Task prompt
Please return the lines of the listing below exactly as they appear, starting with the line that contains "Tap the AdvancedEnchantments AE logo icon" and going on through the line that contains "tap(612, 333)", both included. Return only those lines.

=====

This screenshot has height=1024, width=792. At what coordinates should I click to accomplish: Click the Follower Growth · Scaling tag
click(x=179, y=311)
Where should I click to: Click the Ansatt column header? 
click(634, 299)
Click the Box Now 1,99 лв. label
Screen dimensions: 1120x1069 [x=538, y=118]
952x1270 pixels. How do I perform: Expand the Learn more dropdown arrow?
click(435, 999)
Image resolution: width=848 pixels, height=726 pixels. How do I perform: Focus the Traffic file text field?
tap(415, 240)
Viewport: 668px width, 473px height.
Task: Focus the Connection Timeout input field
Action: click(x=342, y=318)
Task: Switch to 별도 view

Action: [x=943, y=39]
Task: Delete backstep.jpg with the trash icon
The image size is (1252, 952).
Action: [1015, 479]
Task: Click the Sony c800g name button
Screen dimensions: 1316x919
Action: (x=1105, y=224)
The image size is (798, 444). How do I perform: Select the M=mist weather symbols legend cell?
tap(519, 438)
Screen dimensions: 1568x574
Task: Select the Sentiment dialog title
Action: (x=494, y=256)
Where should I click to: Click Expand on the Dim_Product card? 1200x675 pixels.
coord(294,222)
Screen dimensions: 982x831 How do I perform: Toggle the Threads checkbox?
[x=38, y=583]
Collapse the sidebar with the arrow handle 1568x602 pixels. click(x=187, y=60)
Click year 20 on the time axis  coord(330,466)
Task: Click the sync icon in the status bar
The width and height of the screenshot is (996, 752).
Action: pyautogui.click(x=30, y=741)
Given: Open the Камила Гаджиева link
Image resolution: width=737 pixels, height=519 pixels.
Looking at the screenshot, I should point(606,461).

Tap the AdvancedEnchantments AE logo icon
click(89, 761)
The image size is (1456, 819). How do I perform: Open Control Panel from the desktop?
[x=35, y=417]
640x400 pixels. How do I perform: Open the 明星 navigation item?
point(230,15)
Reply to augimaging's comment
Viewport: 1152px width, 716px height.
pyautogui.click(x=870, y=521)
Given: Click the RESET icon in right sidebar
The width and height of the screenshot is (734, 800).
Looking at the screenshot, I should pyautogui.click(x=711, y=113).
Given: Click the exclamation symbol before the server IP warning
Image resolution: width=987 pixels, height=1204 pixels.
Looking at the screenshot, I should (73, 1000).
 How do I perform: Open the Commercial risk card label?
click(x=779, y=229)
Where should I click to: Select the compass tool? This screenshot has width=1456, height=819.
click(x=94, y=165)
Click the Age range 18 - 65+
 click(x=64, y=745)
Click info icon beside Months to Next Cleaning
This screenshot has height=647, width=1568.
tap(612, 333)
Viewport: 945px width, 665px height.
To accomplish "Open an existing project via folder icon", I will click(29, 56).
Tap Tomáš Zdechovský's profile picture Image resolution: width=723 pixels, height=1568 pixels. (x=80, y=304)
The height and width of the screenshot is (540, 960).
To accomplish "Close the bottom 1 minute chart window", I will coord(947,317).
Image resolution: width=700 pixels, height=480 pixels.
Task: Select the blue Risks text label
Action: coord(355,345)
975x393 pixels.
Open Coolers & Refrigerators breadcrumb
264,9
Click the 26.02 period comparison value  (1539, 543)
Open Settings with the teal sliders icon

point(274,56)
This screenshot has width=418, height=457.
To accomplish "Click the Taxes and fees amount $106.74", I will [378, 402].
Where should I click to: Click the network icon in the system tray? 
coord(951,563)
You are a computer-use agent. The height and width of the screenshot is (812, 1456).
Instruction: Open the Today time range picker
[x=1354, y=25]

=====

Answer for this exercise
Tap the AdvancedEnchantments AE logo icon
click(89, 761)
The image size is (1456, 819). How do I perform: Open Control Panel from the desktop?
[x=35, y=417]
640x400 pixels. How do I perform: Open the 明星 navigation item?
point(230,15)
Reply to augimaging's comment
Viewport: 1152px width, 716px height.
pyautogui.click(x=870, y=521)
Given: Click the RESET icon in right sidebar
The width and height of the screenshot is (734, 800).
Looking at the screenshot, I should pyautogui.click(x=711, y=113).
Given: Click the exclamation symbol before the server IP warning
Image resolution: width=987 pixels, height=1204 pixels.
Looking at the screenshot, I should (73, 1000).
 How do I perform: Open the Commercial risk card label?
click(x=779, y=229)
Where should I click to: Select the compass tool? This screenshot has width=1456, height=819.
click(x=94, y=165)
Click the Age range 18 - 65+
 click(x=64, y=745)
Click info icon beside Months to Next Cleaning
This screenshot has height=647, width=1568.
tap(612, 333)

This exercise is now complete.